═════ Extracted information ═════
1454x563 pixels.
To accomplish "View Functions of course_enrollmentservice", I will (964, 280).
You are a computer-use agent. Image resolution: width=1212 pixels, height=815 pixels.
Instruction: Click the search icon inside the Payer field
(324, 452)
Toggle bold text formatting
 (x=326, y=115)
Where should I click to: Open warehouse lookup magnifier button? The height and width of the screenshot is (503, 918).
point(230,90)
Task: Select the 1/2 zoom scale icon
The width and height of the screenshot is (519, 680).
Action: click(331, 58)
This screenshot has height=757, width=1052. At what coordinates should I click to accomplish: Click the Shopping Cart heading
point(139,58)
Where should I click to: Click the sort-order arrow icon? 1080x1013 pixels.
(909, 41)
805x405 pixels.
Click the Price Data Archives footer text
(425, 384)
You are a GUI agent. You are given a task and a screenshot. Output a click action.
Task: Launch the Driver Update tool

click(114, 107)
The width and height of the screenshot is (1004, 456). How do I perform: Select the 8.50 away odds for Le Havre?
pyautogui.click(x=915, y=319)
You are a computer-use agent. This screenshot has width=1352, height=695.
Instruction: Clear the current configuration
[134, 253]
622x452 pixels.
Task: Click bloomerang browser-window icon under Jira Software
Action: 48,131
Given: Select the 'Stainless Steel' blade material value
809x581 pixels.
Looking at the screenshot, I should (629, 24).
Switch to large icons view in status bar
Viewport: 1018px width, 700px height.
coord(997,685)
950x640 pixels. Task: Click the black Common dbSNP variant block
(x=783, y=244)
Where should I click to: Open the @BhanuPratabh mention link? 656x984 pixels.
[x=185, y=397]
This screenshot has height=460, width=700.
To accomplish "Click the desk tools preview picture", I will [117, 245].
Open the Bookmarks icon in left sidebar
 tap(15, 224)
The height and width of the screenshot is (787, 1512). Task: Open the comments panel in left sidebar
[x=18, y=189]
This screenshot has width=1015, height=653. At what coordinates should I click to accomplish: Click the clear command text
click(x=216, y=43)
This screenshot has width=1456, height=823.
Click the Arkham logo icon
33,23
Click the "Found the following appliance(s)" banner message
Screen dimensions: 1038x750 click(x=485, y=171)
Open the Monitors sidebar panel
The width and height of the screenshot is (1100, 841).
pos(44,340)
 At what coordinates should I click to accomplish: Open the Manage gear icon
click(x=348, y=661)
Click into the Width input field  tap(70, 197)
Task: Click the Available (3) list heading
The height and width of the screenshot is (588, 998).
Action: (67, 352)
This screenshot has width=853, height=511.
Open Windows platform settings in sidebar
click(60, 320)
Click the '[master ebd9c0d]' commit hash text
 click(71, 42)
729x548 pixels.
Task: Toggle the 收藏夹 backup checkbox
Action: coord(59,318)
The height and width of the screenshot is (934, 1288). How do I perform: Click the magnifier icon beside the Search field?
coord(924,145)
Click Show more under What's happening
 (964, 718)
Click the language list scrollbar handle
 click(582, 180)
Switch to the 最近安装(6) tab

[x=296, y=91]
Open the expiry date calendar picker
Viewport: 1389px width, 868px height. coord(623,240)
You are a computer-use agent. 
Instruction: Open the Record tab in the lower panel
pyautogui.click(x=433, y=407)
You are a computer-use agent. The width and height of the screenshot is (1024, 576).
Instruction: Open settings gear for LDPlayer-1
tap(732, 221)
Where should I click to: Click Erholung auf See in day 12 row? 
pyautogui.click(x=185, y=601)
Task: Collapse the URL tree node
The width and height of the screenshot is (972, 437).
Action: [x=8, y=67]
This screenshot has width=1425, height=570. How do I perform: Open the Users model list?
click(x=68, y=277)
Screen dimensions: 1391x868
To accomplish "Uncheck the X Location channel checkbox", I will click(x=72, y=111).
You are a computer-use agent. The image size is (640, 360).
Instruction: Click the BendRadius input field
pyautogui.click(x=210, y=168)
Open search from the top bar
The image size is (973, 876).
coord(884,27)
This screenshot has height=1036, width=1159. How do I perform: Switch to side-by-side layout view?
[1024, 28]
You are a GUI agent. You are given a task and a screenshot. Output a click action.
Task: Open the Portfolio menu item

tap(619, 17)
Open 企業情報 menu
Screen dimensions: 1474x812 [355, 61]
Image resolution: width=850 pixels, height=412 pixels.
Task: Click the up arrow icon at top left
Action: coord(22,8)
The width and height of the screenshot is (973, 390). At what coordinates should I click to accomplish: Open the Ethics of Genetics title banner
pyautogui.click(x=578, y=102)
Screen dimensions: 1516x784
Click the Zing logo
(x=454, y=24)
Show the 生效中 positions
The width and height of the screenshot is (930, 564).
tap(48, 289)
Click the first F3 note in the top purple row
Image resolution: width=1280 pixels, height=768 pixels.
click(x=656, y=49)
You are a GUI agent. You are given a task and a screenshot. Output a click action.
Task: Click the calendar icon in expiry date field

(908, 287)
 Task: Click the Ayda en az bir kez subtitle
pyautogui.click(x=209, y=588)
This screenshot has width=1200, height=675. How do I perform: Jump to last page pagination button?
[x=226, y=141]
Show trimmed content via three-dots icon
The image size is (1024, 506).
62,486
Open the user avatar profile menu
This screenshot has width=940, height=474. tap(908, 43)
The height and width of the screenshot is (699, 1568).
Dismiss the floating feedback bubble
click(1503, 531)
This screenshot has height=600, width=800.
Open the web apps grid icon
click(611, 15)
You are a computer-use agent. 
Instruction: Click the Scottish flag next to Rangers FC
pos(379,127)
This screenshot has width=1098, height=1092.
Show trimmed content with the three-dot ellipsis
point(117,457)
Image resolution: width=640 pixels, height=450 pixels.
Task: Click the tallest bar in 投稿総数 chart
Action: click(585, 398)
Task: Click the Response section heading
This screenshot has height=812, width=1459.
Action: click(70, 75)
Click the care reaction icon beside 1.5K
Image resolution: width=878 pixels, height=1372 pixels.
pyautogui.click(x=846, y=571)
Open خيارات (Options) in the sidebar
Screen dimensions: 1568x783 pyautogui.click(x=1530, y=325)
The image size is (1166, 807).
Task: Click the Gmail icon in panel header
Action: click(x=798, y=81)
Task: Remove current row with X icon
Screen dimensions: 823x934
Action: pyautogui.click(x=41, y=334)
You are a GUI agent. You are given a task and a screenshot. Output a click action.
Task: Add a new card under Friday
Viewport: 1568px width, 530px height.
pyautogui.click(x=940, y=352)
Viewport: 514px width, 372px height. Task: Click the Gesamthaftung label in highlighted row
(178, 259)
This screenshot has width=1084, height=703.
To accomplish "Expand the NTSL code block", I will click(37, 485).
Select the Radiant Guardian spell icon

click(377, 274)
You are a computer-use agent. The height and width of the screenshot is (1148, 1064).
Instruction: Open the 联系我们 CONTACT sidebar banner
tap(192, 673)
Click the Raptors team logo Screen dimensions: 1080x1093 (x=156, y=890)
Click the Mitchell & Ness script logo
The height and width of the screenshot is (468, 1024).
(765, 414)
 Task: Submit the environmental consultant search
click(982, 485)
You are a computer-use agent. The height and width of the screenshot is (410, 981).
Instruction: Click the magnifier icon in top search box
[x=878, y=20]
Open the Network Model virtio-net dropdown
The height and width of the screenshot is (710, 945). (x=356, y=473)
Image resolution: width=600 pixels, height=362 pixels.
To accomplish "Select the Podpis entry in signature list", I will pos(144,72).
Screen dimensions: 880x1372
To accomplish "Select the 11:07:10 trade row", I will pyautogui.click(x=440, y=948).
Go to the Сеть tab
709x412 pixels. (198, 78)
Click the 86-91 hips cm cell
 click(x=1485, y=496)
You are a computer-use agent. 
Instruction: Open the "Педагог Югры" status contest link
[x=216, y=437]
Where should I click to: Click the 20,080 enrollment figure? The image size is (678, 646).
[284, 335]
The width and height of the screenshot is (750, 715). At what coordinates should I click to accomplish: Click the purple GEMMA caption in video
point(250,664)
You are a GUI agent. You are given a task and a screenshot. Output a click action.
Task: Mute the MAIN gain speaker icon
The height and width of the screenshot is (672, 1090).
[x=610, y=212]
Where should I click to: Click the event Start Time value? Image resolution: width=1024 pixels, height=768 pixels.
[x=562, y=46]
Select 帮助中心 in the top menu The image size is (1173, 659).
═════
**Exercise goal:** Go line by line through the records above and copy each one containing "will".

**Exercise output:**
To accomplish "View Functions of course_enrollmentservice", I will (964, 280).
To accomplish "Click the desk tools preview picture", I will [117, 245].
To accomplish "Uncheck the X Location channel checkbox", I will click(x=72, y=111).
To accomplish "Expand the NTSL code block", I will click(37, 485).
To accomplish "Select the Podpis entry in signature list", I will pos(144,72).
To accomplish "Select the 11:07:10 trade row", I will pyautogui.click(x=440, y=948).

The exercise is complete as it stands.